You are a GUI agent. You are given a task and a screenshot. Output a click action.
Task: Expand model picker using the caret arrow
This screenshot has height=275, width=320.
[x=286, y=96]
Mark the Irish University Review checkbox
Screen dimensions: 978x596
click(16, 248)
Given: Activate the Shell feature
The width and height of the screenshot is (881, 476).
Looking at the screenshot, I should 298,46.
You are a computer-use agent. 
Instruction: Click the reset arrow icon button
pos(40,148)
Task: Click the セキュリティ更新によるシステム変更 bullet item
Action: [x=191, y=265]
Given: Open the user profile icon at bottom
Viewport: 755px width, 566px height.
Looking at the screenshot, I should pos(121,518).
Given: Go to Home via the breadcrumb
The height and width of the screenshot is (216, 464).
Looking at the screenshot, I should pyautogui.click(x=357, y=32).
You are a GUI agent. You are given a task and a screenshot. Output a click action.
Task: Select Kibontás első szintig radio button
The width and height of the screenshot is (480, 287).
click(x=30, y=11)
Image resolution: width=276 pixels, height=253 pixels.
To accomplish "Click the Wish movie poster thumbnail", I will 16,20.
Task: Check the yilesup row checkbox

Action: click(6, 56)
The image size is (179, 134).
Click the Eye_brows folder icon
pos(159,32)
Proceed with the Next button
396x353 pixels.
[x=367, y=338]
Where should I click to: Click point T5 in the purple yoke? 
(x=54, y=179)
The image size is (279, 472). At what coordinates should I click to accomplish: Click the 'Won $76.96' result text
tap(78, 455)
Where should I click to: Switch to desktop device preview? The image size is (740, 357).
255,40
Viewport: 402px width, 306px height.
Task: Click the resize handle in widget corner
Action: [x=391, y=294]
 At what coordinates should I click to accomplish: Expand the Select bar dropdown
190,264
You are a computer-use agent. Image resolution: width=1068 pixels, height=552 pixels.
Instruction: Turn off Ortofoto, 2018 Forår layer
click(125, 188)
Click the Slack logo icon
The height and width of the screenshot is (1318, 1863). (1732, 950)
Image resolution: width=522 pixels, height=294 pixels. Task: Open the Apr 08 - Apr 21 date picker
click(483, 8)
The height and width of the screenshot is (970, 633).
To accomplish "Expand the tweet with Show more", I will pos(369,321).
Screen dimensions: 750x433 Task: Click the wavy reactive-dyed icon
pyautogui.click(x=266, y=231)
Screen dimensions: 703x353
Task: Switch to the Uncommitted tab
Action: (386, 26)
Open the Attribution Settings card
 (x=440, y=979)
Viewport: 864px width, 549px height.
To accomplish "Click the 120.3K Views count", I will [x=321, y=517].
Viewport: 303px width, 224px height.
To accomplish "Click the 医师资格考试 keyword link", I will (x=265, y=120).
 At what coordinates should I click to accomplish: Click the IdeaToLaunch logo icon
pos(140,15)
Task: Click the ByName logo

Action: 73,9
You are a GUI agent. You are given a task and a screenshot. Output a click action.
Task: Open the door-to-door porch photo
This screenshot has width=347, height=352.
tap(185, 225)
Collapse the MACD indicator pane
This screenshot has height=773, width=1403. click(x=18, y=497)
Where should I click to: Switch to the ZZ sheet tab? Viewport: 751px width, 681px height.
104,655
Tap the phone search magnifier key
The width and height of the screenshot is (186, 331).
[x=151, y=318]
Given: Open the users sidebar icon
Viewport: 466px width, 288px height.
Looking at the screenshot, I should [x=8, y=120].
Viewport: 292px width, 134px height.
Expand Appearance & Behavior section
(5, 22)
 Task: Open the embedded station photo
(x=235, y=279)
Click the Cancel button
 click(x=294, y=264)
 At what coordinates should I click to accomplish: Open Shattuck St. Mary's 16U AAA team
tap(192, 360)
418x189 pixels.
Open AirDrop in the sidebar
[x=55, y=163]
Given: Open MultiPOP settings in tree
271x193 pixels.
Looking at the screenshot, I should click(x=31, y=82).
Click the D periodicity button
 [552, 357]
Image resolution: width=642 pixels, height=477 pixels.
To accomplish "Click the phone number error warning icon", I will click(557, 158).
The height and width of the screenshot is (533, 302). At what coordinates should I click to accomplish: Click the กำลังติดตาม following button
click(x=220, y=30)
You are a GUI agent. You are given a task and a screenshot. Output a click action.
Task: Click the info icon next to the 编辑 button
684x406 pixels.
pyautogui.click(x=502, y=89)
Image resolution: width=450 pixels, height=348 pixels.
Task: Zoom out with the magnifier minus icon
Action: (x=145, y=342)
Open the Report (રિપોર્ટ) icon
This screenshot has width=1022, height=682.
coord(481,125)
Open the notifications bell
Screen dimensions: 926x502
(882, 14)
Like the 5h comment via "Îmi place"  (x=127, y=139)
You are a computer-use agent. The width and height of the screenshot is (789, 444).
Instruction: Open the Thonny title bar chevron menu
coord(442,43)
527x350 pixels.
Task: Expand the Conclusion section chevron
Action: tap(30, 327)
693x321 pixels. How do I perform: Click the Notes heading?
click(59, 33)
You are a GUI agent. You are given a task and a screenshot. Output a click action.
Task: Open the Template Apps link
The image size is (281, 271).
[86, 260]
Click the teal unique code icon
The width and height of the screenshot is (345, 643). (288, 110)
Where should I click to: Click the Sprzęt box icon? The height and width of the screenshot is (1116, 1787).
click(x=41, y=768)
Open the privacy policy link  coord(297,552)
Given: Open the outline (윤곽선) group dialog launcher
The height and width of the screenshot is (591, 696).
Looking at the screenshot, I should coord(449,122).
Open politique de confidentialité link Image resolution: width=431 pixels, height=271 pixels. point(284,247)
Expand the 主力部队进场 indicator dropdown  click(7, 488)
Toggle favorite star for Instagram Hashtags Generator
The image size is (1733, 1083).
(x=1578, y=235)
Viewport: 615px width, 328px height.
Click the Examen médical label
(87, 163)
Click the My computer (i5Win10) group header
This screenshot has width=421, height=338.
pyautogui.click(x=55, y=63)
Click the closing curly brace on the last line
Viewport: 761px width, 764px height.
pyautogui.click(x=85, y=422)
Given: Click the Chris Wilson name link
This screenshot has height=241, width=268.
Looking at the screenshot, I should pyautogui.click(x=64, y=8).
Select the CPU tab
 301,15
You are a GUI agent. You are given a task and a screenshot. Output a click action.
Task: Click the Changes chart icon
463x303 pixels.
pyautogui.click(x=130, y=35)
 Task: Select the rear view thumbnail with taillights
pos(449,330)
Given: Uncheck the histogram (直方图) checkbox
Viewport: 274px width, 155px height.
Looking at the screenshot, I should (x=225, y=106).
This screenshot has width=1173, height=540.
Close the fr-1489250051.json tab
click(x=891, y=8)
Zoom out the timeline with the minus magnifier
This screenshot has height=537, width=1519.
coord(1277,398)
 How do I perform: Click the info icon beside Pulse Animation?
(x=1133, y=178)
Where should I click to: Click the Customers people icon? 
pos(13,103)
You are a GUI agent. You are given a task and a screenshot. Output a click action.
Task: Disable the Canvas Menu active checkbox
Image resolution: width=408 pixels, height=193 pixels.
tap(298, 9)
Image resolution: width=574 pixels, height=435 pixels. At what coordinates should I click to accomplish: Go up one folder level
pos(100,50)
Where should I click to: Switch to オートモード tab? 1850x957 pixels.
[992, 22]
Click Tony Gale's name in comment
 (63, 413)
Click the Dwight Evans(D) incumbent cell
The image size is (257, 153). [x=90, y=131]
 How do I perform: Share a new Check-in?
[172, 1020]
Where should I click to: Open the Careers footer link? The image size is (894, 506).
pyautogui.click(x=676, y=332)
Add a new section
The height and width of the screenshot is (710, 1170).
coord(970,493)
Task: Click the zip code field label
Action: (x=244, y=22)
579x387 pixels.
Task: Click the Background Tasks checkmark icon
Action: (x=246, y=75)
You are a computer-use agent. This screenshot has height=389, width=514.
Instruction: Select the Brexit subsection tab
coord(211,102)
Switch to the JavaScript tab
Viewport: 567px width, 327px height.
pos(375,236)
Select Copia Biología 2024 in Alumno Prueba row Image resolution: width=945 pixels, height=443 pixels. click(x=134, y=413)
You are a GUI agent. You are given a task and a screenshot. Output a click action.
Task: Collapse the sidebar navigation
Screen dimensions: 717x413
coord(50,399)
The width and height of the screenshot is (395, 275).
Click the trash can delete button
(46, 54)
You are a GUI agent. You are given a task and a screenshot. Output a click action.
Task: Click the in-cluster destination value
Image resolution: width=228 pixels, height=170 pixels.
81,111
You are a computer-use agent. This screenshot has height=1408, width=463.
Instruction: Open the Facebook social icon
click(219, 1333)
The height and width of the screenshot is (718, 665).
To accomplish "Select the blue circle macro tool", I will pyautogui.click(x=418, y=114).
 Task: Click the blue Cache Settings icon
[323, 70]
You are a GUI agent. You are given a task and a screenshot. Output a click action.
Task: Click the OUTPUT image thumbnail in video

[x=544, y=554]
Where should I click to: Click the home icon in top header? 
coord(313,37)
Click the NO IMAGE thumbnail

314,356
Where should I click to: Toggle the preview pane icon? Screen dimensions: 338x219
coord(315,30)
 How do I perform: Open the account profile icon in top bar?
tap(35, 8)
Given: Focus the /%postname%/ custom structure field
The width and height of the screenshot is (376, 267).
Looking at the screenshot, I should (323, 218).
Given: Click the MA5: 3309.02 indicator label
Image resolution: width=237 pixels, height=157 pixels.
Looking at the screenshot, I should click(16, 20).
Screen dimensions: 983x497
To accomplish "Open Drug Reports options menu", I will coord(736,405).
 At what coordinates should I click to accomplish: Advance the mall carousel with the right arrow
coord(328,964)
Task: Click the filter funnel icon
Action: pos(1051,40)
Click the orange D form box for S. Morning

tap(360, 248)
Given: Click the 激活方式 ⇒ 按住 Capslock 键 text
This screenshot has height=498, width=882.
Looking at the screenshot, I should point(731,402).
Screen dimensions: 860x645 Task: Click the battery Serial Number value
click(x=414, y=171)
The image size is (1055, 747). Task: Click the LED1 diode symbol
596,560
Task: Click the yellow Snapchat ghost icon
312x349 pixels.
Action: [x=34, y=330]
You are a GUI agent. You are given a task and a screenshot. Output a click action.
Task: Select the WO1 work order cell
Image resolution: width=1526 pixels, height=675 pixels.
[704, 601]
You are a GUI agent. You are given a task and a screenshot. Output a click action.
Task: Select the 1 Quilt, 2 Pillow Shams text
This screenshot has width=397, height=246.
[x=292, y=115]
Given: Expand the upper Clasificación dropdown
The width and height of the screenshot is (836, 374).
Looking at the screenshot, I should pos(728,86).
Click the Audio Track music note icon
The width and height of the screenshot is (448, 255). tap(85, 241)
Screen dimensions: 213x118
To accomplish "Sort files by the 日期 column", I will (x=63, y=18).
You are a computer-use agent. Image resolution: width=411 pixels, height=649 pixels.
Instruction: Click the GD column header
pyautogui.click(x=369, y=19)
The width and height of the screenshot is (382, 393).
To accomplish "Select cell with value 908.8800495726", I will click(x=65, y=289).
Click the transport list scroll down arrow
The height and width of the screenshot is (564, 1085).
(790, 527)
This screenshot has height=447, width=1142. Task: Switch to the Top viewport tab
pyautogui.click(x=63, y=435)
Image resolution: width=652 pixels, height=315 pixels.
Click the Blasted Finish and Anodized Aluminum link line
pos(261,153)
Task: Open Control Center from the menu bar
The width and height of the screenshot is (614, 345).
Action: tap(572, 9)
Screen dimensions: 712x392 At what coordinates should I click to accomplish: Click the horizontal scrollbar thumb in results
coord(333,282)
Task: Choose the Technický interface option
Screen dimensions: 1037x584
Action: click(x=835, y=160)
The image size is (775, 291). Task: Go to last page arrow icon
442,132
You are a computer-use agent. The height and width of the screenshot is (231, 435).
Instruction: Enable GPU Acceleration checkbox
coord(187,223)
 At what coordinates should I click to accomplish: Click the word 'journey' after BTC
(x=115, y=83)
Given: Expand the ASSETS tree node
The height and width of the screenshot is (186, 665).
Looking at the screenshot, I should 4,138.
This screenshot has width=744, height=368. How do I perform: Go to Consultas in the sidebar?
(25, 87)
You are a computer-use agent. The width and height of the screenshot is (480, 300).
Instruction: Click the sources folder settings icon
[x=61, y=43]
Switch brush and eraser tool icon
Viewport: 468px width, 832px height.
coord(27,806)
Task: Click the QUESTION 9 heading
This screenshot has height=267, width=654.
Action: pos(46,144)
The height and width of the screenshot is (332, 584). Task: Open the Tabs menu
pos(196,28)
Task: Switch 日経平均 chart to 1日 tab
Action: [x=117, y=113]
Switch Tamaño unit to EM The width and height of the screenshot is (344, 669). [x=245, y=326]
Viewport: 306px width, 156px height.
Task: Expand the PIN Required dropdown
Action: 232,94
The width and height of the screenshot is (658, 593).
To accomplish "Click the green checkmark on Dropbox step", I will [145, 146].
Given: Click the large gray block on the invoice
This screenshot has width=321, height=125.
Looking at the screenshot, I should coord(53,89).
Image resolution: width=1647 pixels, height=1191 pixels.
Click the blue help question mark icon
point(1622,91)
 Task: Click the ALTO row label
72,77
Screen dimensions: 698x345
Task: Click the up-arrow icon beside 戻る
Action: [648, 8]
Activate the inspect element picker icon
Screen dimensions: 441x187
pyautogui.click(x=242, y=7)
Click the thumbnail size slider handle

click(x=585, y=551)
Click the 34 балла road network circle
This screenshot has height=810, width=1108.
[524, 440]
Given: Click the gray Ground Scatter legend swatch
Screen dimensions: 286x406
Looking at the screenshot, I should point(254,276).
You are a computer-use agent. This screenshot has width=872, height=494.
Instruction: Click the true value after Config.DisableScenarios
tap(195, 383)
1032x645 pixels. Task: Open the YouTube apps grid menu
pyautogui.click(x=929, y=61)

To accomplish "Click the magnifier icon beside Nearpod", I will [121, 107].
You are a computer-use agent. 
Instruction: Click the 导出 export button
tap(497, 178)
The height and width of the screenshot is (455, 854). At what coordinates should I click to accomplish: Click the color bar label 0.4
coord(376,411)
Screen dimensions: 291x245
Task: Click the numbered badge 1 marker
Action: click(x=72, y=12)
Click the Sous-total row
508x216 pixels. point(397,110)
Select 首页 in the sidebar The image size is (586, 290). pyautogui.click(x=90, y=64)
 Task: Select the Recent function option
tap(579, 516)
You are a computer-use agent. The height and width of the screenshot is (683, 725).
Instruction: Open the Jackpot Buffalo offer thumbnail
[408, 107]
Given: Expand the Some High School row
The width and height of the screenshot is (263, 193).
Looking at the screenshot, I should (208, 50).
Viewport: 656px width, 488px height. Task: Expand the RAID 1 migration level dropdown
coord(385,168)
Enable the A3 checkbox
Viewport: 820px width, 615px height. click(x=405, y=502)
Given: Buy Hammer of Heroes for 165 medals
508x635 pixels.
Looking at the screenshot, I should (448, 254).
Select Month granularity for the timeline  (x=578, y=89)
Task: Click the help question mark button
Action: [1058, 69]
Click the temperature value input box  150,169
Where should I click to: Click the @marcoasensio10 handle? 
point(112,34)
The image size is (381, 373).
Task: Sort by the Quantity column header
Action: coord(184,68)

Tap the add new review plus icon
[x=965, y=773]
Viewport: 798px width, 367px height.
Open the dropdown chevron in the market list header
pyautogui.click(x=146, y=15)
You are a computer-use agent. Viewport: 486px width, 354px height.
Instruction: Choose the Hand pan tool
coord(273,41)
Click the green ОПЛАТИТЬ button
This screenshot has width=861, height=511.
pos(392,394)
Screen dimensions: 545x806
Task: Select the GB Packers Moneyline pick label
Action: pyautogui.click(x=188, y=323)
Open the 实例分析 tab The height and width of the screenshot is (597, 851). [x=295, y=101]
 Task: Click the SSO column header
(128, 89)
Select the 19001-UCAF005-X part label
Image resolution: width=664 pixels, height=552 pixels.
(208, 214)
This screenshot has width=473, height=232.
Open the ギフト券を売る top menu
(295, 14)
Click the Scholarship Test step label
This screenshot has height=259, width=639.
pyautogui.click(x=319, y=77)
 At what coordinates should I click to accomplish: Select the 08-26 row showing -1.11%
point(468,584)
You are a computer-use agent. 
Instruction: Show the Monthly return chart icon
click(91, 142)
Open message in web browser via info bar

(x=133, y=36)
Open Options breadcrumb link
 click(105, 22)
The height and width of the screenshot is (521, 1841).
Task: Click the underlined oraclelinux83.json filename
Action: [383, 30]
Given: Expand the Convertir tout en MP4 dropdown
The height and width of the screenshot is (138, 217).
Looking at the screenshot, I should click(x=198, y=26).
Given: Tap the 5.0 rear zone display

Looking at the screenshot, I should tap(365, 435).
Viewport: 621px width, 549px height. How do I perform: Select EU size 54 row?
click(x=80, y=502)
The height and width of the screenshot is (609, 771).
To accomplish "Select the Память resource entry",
——
§ WORK REQUEST:
Word for word, restate the lines above from the line containing "Viewport: 761px width, 764px height." through the line containing "has height=389, width=514.", with both included and nothing else.

§ TASK RESULT:
Viewport: 761px width, 764px height.
pyautogui.click(x=85, y=422)
Given: Click the Chris Wilson name link
This screenshot has height=241, width=268.
Looking at the screenshot, I should pyautogui.click(x=64, y=8).
Select the CPU tab
 301,15
You are a GUI agent. You are given a task and a screenshot. Output a click action.
Task: Click the Changes chart icon
463x303 pixels.
pyautogui.click(x=130, y=35)
 Task: Select the rear view thumbnail with taillights
pos(449,330)
Given: Uncheck the histogram (直方图) checkbox
Viewport: 274px width, 155px height.
Looking at the screenshot, I should (x=225, y=106).
This screenshot has width=1173, height=540.
Close the fr-1489250051.json tab
click(x=891, y=8)
Zoom out the timeline with the minus magnifier
This screenshot has height=537, width=1519.
coord(1277,398)
 How do I perform: Click the info icon beside Pulse Animation?
(x=1133, y=178)
Where should I click to: Click the Customers people icon? 
pos(13,103)
You are a GUI agent. You are given a task and a screenshot. Output a click action.
Task: Disable the Canvas Menu active checkbox
Image resolution: width=408 pixels, height=193 pixels.
tap(298, 9)
Image resolution: width=574 pixels, height=435 pixels. At what coordinates should I click to accomplish: Go up one folder level
pos(100,50)
Where should I click to: Switch to オートモード tab? 1850x957 pixels.
[992, 22]
Click Tony Gale's name in comment
 (63, 413)
Click the Dwight Evans(D) incumbent cell
The image size is (257, 153). [x=90, y=131]
 How do I perform: Share a new Check-in?
[172, 1020]
Where should I click to: Open the Careers footer link? The image size is (894, 506).
pyautogui.click(x=676, y=332)
Add a new section
The height and width of the screenshot is (710, 1170).
coord(970,493)
Task: Click the zip code field label
Action: (x=244, y=22)
579x387 pixels.
Task: Click the Background Tasks checkmark icon
Action: (x=246, y=75)
You are a computer-use agent. This screenshot has height=389, width=514.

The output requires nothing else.